コンピュータネットワーク内で「うまく」データを届けるための技術
ネットワーク上を流れるデータを交通整理
オンライン授業などで、遠くにいる人の音声や動画が遅延なく、途切れず、滑らかに届くために、どんな技術が使われているのでしょうか。
発信元の端末から目的の端末にデータを送るには、たくさんの経路があります。カーナビが複数ある目的地までの経路の中から最速のルートを選び出すように、膨大なデータが渋滞を起こさず、目的地に着けるように経路を制御するさまざまな技術が開発されています。
順番を譲り、仲間の到着を待つことも
コンピュータネットワークには「中継器」があります。そこに一時データをためて、時間がかかりそうなものは後回しに、リアルタイム性の高いものは優先的に送るといった作業をしています。音声や動画のデータは、ひとかたまりではなく、小さく分割して送られます。動画の冒頭のデータが速く送れても、次のデータとの間が空いてしまうと、ブツブツ途切れてしまいます。それよりは一定の速度で届いた方が都合がいいので、そういうことも考慮した、複雑な制御を行っているのです。
モバイルアドホックネットワーク
コンピュータネットワークは、有線/無線、端末の種類、中継局やアクセスポイントの有無といった幾つもの軸で分類されます。それぞれに固有の技術があり、組み合わせによっても必要な技術が異なります。

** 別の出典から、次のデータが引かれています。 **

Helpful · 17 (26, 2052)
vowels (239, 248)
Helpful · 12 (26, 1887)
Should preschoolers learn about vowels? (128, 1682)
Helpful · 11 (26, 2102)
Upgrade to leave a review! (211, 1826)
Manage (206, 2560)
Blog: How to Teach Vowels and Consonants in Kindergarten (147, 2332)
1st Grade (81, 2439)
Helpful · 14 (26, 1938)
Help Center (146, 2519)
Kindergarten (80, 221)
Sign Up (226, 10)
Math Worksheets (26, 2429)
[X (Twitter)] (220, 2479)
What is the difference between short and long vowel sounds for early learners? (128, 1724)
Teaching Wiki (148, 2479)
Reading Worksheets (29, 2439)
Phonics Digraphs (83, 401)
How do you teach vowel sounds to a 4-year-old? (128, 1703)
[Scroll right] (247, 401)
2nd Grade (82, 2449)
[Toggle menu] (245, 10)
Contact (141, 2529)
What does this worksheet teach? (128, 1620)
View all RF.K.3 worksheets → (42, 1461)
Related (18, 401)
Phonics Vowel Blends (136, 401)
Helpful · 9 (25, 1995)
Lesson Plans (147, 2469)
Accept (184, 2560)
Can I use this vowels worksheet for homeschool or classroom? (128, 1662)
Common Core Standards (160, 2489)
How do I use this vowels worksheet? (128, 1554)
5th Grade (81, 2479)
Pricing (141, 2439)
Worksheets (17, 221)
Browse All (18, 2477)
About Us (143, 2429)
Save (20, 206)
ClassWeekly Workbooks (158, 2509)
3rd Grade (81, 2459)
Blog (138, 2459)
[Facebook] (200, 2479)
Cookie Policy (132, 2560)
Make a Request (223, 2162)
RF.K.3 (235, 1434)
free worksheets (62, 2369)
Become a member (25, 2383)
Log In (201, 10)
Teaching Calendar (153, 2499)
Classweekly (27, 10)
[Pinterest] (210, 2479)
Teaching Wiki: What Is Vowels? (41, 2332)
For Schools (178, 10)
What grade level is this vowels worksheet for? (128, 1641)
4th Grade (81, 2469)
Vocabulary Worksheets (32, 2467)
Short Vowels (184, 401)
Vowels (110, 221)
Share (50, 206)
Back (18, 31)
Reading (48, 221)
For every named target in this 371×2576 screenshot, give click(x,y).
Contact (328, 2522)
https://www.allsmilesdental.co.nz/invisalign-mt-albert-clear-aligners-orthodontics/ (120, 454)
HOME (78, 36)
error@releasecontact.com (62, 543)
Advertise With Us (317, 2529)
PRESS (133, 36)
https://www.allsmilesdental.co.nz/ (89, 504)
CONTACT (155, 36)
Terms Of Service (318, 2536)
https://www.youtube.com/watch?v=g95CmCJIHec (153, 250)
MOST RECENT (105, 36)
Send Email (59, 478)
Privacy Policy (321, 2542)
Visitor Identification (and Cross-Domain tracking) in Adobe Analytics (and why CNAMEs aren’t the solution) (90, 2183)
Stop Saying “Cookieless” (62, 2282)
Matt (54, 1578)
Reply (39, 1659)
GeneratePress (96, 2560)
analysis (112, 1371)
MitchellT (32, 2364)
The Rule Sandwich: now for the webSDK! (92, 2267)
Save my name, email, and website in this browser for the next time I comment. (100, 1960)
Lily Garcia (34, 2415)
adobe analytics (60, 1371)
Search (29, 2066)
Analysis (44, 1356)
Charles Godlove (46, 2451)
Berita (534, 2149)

組み合わせの一つに、「モバイルアドホックネットワーク」があります。ノートパソコンやスマートフォン、センサといったバッテリー駆動型の機器が無線でつながるネットワークです。災害発生時など、インターネットにつなげられない状況で、地域の端末を直接つないで連絡をするような用途が想定されます。このようなネットワークでは、機器の移動や障害物等による電波状況の変化に対応してデータを送ることや、通信だけでバッテリーを使ってしまわないような工夫が必要になります。また、ネットワーク内で分散管理されているデータの改ざん防止や安全性の担保を、少ない計算量で行うことも必要です。そのための技術の研究も進められています。